§ **Directions for this task**: Can you put the lines from the start of the records through the line containing "National Accounts is" into a Markdown table with the columns Row and Line, leaving out any blank lines?

§ **Data for this exercise**:

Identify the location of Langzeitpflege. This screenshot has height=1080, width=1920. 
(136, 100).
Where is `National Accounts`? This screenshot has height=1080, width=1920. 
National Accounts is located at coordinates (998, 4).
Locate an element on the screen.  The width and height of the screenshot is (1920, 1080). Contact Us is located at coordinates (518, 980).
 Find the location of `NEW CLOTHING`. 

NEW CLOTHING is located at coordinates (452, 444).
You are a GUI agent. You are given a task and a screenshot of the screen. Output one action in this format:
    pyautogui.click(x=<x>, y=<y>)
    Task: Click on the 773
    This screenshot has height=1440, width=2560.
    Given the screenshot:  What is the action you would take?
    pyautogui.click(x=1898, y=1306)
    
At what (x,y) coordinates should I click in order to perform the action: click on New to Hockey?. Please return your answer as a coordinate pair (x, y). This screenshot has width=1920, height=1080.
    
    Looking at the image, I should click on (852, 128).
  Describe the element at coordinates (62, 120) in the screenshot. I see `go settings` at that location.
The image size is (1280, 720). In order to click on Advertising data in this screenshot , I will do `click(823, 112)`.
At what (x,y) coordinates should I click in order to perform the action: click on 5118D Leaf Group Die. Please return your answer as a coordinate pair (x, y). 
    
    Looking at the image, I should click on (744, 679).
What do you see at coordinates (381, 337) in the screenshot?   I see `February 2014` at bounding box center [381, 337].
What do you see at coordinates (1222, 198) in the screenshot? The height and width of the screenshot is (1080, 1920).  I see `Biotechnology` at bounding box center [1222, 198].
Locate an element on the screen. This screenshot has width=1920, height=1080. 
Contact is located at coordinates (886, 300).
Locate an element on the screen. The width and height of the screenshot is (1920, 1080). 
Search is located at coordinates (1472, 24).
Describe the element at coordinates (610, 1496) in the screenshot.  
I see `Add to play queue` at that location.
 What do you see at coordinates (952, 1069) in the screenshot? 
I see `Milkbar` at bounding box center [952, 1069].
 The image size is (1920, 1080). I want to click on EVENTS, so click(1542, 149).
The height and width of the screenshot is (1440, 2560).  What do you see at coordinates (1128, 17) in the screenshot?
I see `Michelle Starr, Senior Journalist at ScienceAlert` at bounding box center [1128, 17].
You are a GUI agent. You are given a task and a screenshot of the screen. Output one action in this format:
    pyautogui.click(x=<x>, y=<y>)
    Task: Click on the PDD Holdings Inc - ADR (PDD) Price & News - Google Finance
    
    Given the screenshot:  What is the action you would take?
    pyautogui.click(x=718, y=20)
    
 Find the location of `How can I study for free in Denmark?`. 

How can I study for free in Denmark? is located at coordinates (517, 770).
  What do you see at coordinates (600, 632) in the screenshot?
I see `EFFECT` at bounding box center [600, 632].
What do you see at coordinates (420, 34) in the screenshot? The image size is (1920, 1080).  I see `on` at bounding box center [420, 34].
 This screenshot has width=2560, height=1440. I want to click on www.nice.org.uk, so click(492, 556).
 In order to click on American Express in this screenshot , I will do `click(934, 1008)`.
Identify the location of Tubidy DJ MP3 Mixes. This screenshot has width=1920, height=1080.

§ **Full answer**:
| Row | Line |
|---|---|
| 1 | Identify the location of Langzeitpflege. This screenshot has height=1080, width=1920.  |
| 2 | (136, 100). |
| 3 | Where is `National Accounts`? This screenshot has height=1080, width=1920.  |
| 4 | National Accounts is located at coordinates (998, 4). |